**ACTIVITY**
Give back the line below containing "Screen dimensions: 634x303" and every later line, exactly.

------ STUDY MATERIAL

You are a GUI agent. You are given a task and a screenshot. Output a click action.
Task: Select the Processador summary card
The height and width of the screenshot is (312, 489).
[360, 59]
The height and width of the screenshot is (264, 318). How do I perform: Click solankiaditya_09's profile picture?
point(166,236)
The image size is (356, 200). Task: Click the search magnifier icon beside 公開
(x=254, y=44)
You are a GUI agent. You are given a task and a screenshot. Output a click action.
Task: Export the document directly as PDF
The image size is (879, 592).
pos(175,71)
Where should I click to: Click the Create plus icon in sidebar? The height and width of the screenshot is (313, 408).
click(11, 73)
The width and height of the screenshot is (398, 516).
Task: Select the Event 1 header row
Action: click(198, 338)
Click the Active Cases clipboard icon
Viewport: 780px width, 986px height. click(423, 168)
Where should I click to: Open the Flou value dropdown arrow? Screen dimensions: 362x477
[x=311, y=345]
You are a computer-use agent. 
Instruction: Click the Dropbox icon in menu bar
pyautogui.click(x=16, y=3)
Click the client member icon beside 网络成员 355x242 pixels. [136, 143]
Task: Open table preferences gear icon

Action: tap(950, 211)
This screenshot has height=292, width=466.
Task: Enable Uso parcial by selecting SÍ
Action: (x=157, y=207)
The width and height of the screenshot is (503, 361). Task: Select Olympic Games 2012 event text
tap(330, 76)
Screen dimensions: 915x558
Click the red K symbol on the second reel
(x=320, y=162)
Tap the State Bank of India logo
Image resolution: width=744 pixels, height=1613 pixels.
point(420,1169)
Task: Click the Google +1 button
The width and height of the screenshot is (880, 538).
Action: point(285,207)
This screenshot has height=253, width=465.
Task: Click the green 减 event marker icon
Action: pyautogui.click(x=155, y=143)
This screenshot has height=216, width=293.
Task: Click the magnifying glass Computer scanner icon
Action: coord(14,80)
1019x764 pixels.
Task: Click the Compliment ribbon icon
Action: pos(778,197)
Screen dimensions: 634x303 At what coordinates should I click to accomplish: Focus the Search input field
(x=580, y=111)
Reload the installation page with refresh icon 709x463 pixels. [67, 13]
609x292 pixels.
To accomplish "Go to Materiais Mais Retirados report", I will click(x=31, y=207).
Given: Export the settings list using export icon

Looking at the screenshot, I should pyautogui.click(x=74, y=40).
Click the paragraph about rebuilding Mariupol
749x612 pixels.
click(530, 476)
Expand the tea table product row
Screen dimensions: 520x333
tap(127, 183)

------------

**SOLUTION**
Screen dimensions: 634x303 At what coordinates should I click to accomplish: Focus the Search input field
(x=580, y=111)
Reload the installation page with refresh icon 709x463 pixels. [67, 13]
609x292 pixels.
To accomplish "Go to Materiais Mais Retirados report", I will click(x=31, y=207).
Given: Export the settings list using export icon

Looking at the screenshot, I should pyautogui.click(x=74, y=40).
Click the paragraph about rebuilding Mariupol
749x612 pixels.
click(530, 476)
Expand the tea table product row
Screen dimensions: 520x333
tap(127, 183)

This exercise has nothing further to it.